The proverb, “Misfortune never comes alone” could not be better illustrates the beginning of this year for Intel.
In addition to the discovered at the beginning of the year of the vulnerabilities Meltdown and the Spectre, F-Secure, specializing in computer security, found in Intel’s serious security issue in Intel Active Management Technology (AMT). This technology is part of Intel vPro, and consequently for the corporate segment of the market, and it is intended for the remote monitoring and control of corporate PCs.
This problem affects most laptops enterprise-class, and allows the attacker who has physical access to the device, to create the backdoor in just half a minute. Moreover, even if the PC is password-protected BIOS, TPM uses a Pin, Bitlocker, and password for the account and against it is not insured.
The procedure is simple: if you start or restart the target system, then enter in the boot menu. Under normal circumstances, all will stop at this step because you will need a password to BIOS, but selecting the Intel Management Engine BIOS Extension (MEBx), he can log in using the default password “admin”, since it usually does not change.

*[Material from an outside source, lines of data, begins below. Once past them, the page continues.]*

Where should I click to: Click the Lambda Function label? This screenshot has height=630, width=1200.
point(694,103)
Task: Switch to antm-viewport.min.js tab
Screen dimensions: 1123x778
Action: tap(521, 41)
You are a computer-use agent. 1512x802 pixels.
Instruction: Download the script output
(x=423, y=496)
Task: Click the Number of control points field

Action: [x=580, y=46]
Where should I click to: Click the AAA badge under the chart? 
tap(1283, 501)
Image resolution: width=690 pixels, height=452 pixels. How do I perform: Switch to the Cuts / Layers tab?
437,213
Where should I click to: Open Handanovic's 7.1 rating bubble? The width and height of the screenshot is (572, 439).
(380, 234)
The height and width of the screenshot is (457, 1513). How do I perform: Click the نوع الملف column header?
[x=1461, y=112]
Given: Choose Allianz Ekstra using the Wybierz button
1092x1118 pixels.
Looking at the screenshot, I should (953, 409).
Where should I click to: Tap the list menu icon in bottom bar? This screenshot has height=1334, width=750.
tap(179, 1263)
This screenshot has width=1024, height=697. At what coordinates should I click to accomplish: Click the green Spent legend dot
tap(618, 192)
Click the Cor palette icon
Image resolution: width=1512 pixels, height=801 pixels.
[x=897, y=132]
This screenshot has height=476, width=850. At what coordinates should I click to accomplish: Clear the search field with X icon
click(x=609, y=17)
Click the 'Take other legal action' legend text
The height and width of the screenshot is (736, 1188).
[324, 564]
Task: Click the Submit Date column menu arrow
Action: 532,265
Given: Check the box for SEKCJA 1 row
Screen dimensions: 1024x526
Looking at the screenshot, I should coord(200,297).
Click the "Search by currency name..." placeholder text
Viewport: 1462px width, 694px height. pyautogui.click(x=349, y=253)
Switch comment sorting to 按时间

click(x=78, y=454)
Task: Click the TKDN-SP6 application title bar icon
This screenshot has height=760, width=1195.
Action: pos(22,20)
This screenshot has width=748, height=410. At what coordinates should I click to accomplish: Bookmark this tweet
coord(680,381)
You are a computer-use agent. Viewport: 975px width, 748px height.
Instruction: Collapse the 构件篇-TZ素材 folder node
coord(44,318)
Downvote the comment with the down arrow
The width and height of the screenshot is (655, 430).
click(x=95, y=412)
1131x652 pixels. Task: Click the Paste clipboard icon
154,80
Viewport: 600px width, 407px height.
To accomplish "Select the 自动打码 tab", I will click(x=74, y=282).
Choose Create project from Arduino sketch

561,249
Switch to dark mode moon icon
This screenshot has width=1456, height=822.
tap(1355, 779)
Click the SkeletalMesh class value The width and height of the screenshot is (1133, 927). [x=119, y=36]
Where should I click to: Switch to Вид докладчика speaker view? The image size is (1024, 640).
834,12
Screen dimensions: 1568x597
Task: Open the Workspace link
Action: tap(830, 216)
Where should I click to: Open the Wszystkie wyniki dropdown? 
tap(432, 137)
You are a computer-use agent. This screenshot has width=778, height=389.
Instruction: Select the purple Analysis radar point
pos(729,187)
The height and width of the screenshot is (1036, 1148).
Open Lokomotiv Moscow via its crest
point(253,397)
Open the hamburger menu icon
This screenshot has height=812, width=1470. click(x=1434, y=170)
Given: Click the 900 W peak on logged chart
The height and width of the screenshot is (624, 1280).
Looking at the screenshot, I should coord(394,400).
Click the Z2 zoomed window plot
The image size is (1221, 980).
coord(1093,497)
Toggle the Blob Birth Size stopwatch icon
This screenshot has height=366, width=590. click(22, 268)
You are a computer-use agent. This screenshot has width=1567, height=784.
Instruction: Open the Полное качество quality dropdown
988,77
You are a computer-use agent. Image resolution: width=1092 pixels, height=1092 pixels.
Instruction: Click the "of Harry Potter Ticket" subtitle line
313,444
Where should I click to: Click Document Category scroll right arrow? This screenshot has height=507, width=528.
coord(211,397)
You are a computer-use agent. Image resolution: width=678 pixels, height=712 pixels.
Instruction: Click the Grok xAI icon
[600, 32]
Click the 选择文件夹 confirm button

Changing the password, enabling remote access and disabling user access to the AMT, the attacker gets full unimpeded remote access to the system if it can connect to the local network (wireless access requires additional steps).
As explained by the experts, although the attack requires physical access to the computer, the speed with which it can be pretended to life and makes it readily available for exploitation by skilled cyber criminals. To fix the problem is quite simple: only need to change the default password for the AMT. Although for large companies this can be very difficult. Perhaps Intel will also release an updated firmware in which access to the settings, the AMT will be impossible to obtain without the password BIOS.